Arrange the part of the data below that begins with the line containing "Task: Close the 自定义金额 dialog" and ends with the line containing "tap(373, 284)" as a numbered list, leaving out any blank lines.

EXTRACTED MATERIAL:
□ □ □ □
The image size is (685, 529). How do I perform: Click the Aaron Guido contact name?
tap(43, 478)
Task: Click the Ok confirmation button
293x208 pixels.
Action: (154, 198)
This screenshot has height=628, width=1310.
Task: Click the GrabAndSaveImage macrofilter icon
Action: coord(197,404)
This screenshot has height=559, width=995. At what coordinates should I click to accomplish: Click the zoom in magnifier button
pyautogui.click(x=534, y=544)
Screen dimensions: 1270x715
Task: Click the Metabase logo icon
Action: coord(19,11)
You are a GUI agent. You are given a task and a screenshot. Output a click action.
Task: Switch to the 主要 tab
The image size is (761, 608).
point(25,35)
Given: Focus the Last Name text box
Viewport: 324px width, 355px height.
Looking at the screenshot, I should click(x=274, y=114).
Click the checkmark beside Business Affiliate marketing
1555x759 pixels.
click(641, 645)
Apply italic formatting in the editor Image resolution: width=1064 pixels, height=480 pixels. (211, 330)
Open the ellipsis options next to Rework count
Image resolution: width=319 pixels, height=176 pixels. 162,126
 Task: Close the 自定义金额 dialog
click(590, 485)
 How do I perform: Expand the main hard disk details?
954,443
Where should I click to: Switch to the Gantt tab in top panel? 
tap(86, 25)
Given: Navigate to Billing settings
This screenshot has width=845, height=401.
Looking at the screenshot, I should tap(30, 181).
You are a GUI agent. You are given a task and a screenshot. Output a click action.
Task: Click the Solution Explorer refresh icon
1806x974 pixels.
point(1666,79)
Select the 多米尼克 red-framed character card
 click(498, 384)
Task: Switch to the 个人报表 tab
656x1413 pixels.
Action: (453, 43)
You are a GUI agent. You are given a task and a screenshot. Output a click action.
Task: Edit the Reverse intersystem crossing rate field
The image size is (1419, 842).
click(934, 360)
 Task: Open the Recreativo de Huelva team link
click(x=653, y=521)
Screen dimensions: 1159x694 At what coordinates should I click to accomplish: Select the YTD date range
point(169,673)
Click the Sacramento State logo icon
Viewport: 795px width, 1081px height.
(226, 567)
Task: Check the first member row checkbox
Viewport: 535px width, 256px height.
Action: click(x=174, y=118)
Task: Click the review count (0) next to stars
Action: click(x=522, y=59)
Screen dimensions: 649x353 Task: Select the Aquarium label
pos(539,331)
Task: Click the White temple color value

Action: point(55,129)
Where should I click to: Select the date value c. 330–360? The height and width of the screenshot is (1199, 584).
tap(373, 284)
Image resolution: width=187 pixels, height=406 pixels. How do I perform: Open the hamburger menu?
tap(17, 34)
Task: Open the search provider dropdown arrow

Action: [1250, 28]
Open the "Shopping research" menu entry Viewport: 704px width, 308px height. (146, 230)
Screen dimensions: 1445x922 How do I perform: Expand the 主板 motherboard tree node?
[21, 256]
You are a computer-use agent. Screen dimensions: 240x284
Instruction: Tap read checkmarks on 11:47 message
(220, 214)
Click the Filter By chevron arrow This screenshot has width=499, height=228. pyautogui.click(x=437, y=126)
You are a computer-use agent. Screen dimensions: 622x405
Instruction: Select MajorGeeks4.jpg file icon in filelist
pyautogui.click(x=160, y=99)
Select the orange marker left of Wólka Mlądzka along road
□ □ □ □
SOLUTION BELOW:
1.  Task: Close the 自定义金额 dialog
2. click(590, 485)
3.  How do I perform: Expand the main hard disk details?
4. 954,443
5. Where should I click to: Switch to the Gantt tab in top panel? 
6. tap(86, 25)
7. Given: Navigate to Billing settings
8. This screenshot has width=845, height=401.
9. Looking at the screenshot, I should tap(30, 181).
10. You are a GUI agent. You are given a task and a screenshot. Output a click action.
11. Task: Click the Solution Explorer refresh icon
12. 1806x974 pixels.
13. point(1666,79)
14. Select the 多米尼克 red-framed character card
15.  click(498, 384)
16. Task: Switch to the 个人报表 tab
17. 656x1413 pixels.
18. Action: (453, 43)
19. You are a GUI agent. You are given a task and a screenshot. Output a click action.
20. Task: Edit the Reverse intersystem crossing rate field
21. The image size is (1419, 842).
22. click(934, 360)
23.  Task: Open the Recreativo de Huelva team link
24. click(x=653, y=521)
25. Screen dimensions: 1159x694 At what coordinates should I click to accomplish: Select the YTD date range
26. point(169,673)
27. Click the Sacramento State logo icon
28. Viewport: 795px width, 1081px height.
29. (226, 567)
30. Task: Check the first member row checkbox
31. Viewport: 535px width, 256px height.
32. Action: click(x=174, y=118)
33. Task: Click the review count (0) next to stars
34. Action: click(x=522, y=59)
35. Screen dimensions: 649x353 Task: Select the Aquarium label
36. pos(539,331)
37. Task: Click the White temple color value
38. Action: point(55,129)
39. Where should I click to: Select the date value c. 330–360? The height and width of the screenshot is (1199, 584).
40. tap(373, 284)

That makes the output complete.